- **YOUR OBJECTIVE**: From the material below, work out how many lines contain "Task" and answer with the number only.

────────────────────────────────────────

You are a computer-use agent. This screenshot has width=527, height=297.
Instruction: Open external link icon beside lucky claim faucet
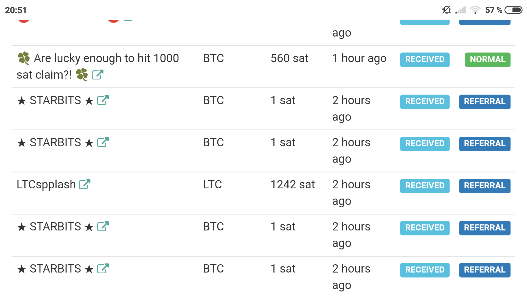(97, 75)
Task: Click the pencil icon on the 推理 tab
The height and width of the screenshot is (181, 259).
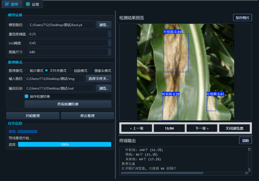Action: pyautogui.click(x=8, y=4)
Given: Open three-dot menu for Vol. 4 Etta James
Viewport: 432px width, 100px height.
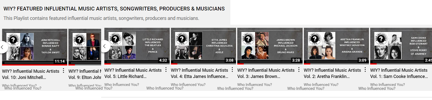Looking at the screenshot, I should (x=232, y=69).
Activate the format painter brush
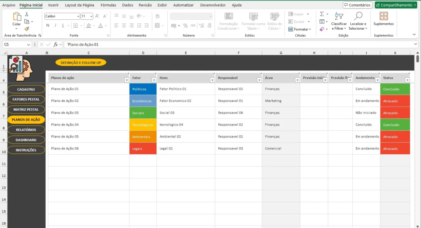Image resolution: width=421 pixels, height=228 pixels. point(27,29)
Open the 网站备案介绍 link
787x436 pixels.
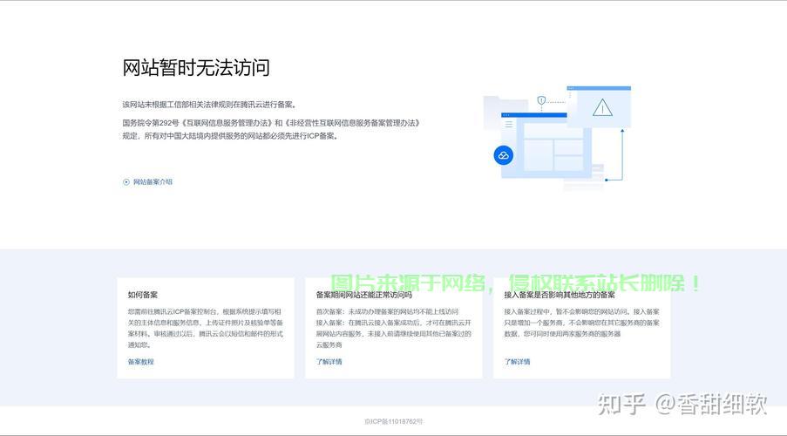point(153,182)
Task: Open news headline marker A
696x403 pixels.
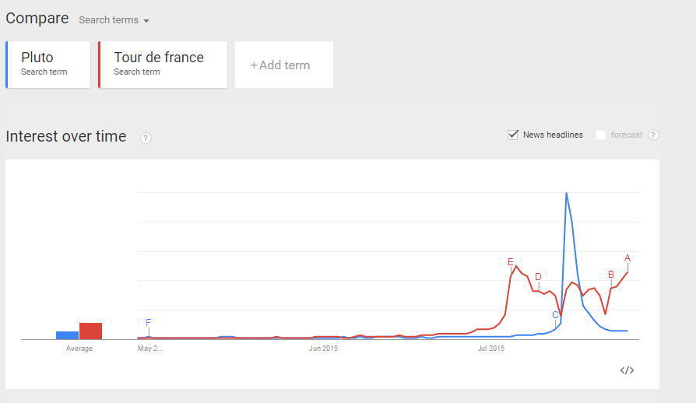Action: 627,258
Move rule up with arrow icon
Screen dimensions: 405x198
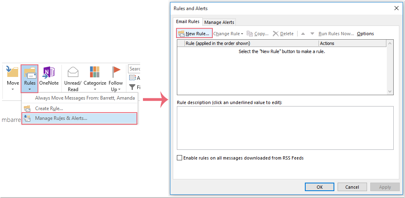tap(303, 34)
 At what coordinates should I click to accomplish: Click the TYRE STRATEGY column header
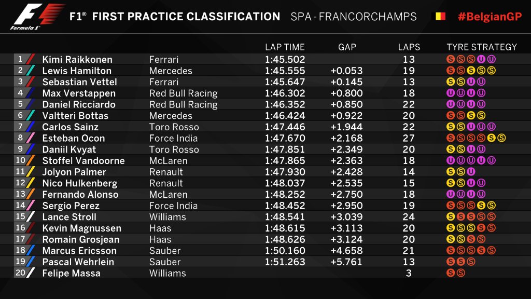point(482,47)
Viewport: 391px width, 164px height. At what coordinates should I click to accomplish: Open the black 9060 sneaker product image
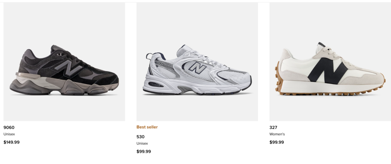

────────────────────────────────────────

- **ANSWER TO THIS EXERCISE**: 2